Cell therapy’s promise has never been greater, but scaling it safely and affordably remains a central bottleneck. Cellares Co-founder and CEO (and Power Lister) Fabian Gerlinghaus believes automation is key to overcoming that barrier. Speaking with The Medicine Maker, he discusses what it takes to move from concept to commercial manufacturing, and what he has learned from CAR T pioneers like Carl June.
You recently worked alongside Carl June in Reuters’ Global Health Initiative. How did that collaboration come about and what did you learn from it?
Carl has been an advisor to Cellares for more than five years. What I’ve learned from him is clarity on first principles. His point is simple but profound: you cannot go safer than a patient’s own cells, and for solid tumors, ex vivo autologous manufacturing will always be essential because multiple, precise edits are required. That perspective has reinforced our conviction to invest in automated manufacturing and QC, closing the loop between production and testing, and enabling safe, durable, and scalable cell therapy.
What other prominent cell therapy researchers are you working with?
We’re fortunate to work with our pharma partners at Bristol Myers Squibb and Kite/Gilead, as well as biotech collaborators such as Cabaletta and Lyell. We also engage with academic centers, including the Karolinska Institute and others in Europe that are advancing translational programs.
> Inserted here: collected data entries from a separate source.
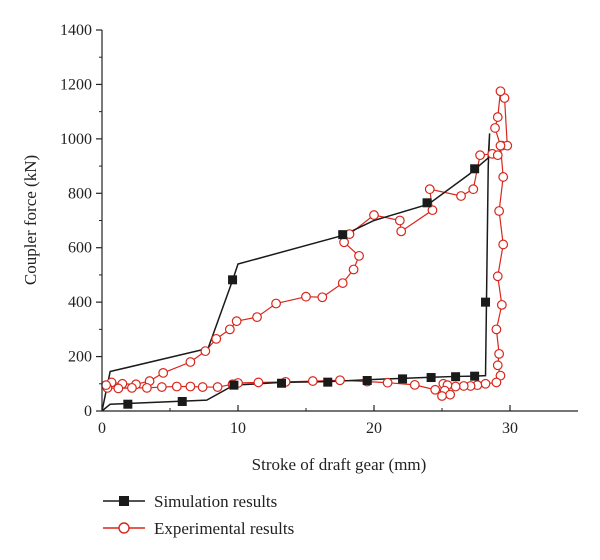  I want to click on x-axis-label: Stroke of draft gear (mm), so click(340, 464).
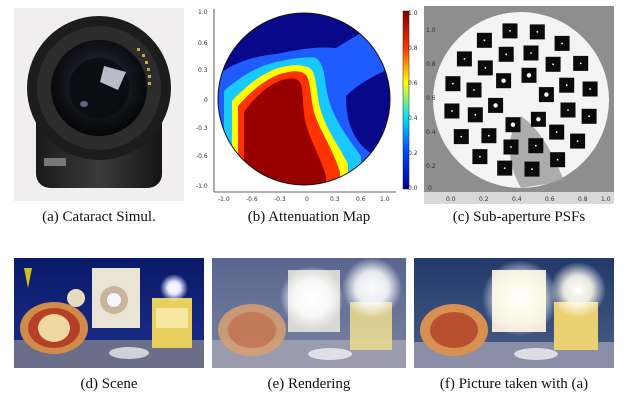 This screenshot has height=403, width=628. I want to click on psf-x-tick: 0.2, so click(484, 200).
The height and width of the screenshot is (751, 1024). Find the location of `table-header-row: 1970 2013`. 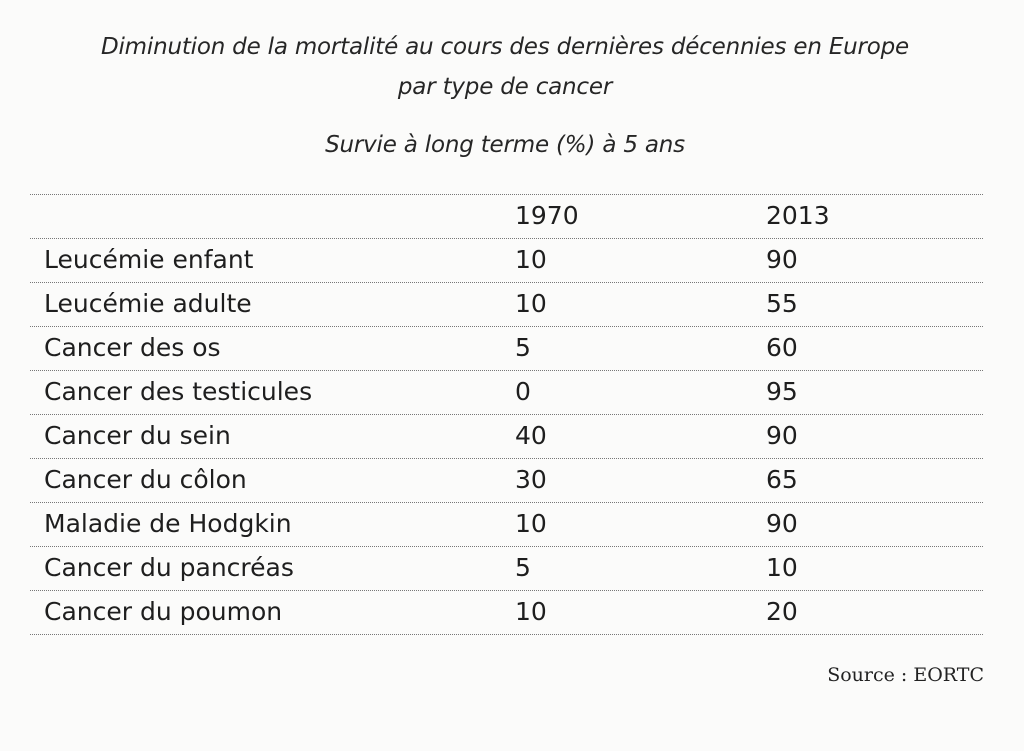

table-header-row: 1970 2013 is located at coordinates (512, 218).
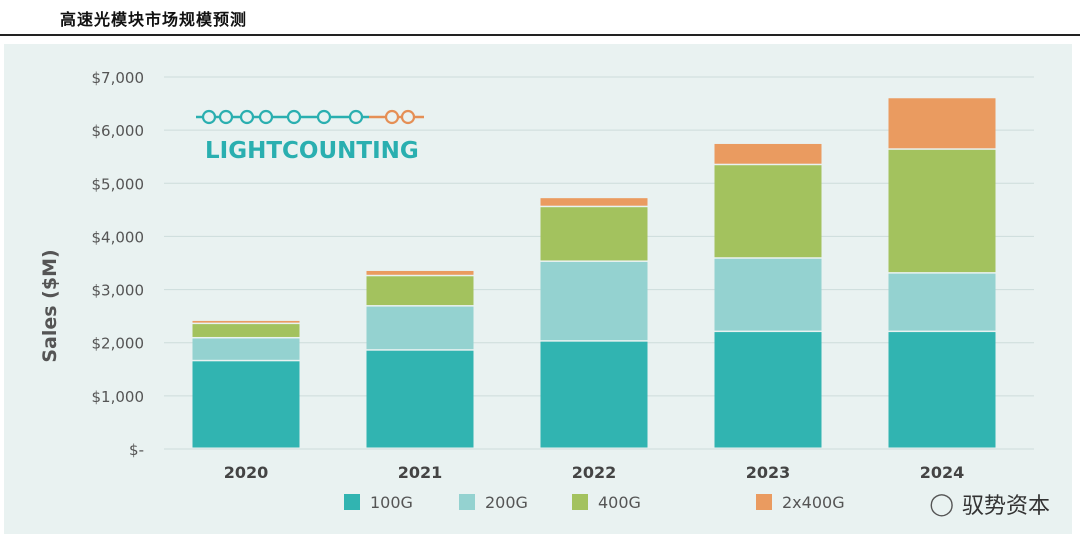 This screenshot has height=536, width=1080. What do you see at coordinates (118, 131) in the screenshot?
I see `y-tick-label: $6,000` at bounding box center [118, 131].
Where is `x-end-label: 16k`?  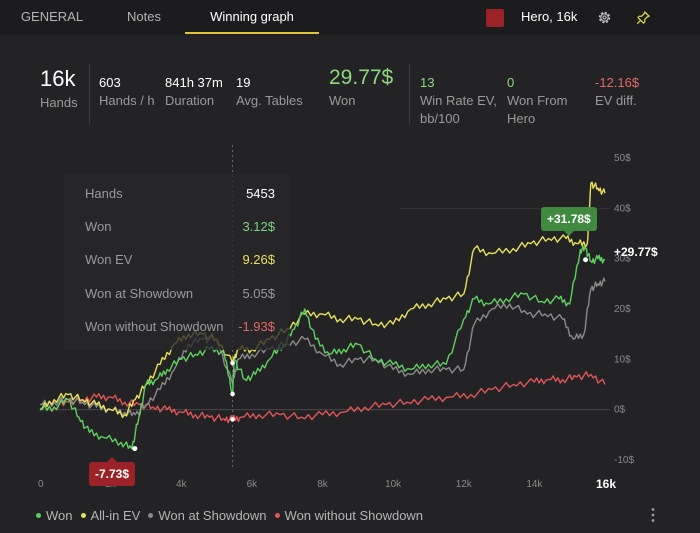 x-end-label: 16k is located at coordinates (606, 484).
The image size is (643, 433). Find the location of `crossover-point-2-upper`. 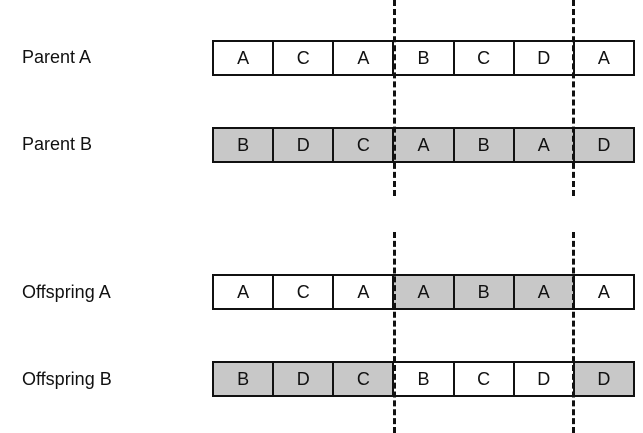

crossover-point-2-upper is located at coordinates (574, 98).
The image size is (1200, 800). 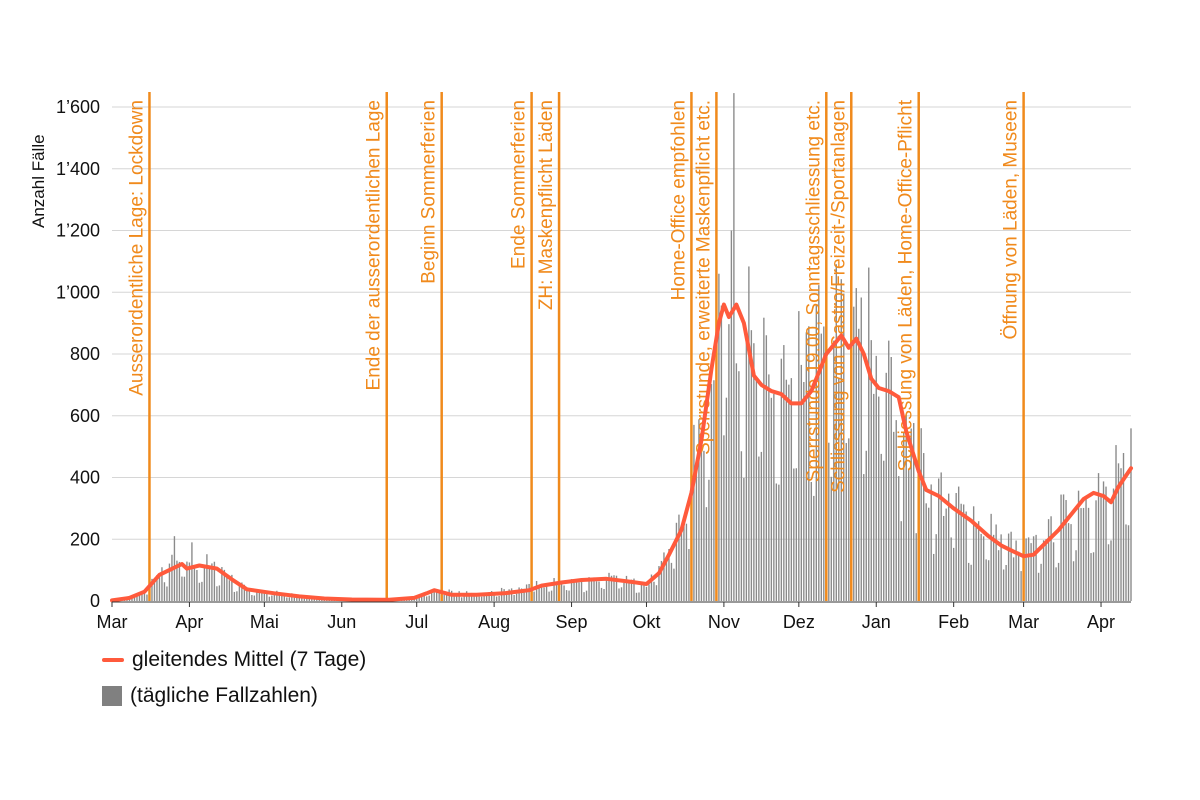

The unifying thread is that everyone is wrestling with the same bottleneck: how to get promising therapies through the clinic and into the hands of patients faster.
What are some of your standout career moments?
Signing the $380 million global manufacturing deal with Bristol Myers Squibb was a watershed moment. It showed that our technology and model were credible at a commercial scale. Another standout was being the first to receive the FDA’s Advanced Manufacturing Technology designation for the Cell Shuttle, which was an unprecedented regulatory recognition that provides our partners priority interactions and faster reviews.
I’m proud of how we’ve grown Cellares from stealth to multiple large pharma contracts, with three smart factories under construction worldwide. Each site is designed to manufacture at 10 times the scale and at 50 percent lower cost than conventional CDMOs, while reducing labor and facility needs by about 90 percent. That’s what makes it feasible to meet the total patient demand for cell therapies globally.
What are you working on at the moment?
We’re laser-focused on execution. That means finishing the build-out of our global smart factory network in the US, Europe, and Japan, and operationalizing both the Cell Shuttle and Cell Q at commercial scale. The immediate goal is to support tens of thousands of patient doses annually, expanding into autoimmune diseases where demand can reach 100,000 patients per year per drug.
What are the major challenges in realizing/scaling these projects, and what do you look for in potential partners that will help get them off the ground?
The challenges are twofold: capital intensity and the need for trust. Scaling to global capacity requires billions in infrastructure if you try to do it manually. Our mission is to eliminate most of that overhead, but it still requires long-term commitment. We look for partners who share our sense of urgency and companies that understand patients are dying on the waitlist; we look for partners who want to help industrialize this field. What we bring is engineering rigor and regulatory validation; what we look for are partners with strong science, a pipeline worth scaling, and a willingness to embrace automation to make cures widely accessible.